His servant then, by Mr. Hastings' orders, packed up changes of linen and apparel in his trunk, for he saw that he himself had not the presence of mind to pay attention to any thing. In the course of a few minutes the carriage was ready, and with tottering steps he went down the stairs, and was obliged to be assisted into it by two constables, who took their places beside, him. Mr. Hastings bowed to him coldly, but said nothing; the coachman smacked his whip, and was about to start, when he turned round and said:
“Where am I to drive, Sir Robert?”
“To Sligo jail,” replied one of the constables, “as quick as you can too.”
The horses got a lash or two, and bounded on, whilst an escort of cavalry, with swords drawn, attended the coach until it reached its gloomy destination, where we will leave it for the present.
The next morning, as matters approached to a crisis, the unsteady old squire began to feel less comfortable in his mind than he could have expected. To say truth, he had often felt it rather an unnatural process to marry so lovely a girl to “such an ugly stork of a man as Whitecraft was, and a knave to boot. I cannot forget how he took me in by the 'Hop-and-go-constant' affair. But then he's a good Protestant—not that I mean he has a single spark of religion in his nondescript carcass; but in those times it's not canting and psalm-singing we want, but good political Protestantism, that will enable us to maintain our ascendancy by other means than praying. Curse the hound that keeps him? Is this a day for him to be late on? and it now half past ten o'clock; however, he must come soon; but, upon my honor, I dread what will happen when he does. A scene there will be no doubt of it; however, we must only struggle through it as well as we can. I'll go and see Helen, and try to reconcile her to this chap, or, at all events, to let her know at once that, be the consequences what they may, she must marry him, if I were myself to hold her at the altar.”

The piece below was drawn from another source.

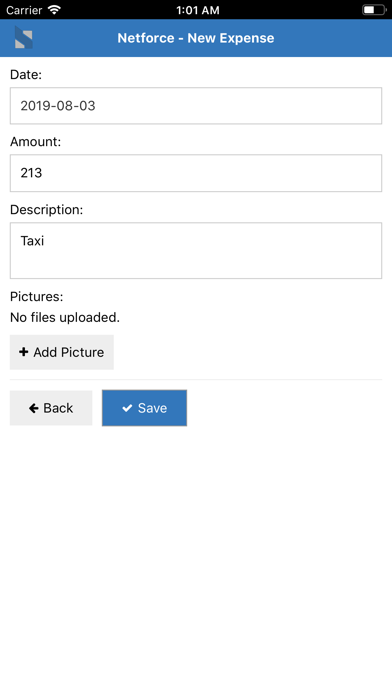
Task: Tap the battery indicator icon
Action: [x=374, y=10]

When he had concluded this soliloquy, Ellen Connor, without whose society Helen could now scarcely live, and who, on this account, had not been discharged after her elopement, she, we say, entered the room, her eye resolute with determination, and sparkling with a feeling which evinced an indignant sense of his cruelty in enforcing this odious match. The old man looked at her with surprise, for, it was the first time she had ever ventured to obtrude her conversation upon him,or to speak, unless when spoken to.
“Well, madam,” said he, “what do you want? Have you any message from your mistress? if not, what brings you here?”

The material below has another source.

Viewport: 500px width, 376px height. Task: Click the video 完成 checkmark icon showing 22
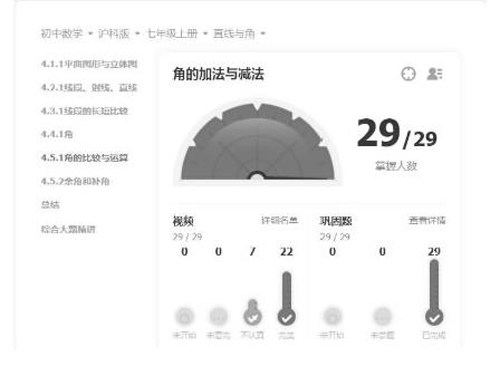287,316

“I have no message from my mistress,” she replied in a loud, if not in a vehement, voice; “I don't think my mistress is capable of sending a message; but I came to tell you that the God of heaven will soon send you a message, and a black one too, if you allow this cursed marriage to go on.”
“Get out, you jade—leave the room; how is it your affair?”
“Because I have what you want—a heart of pity and affection in my breast. Do you want to drive your daughter mad, or to take her life?”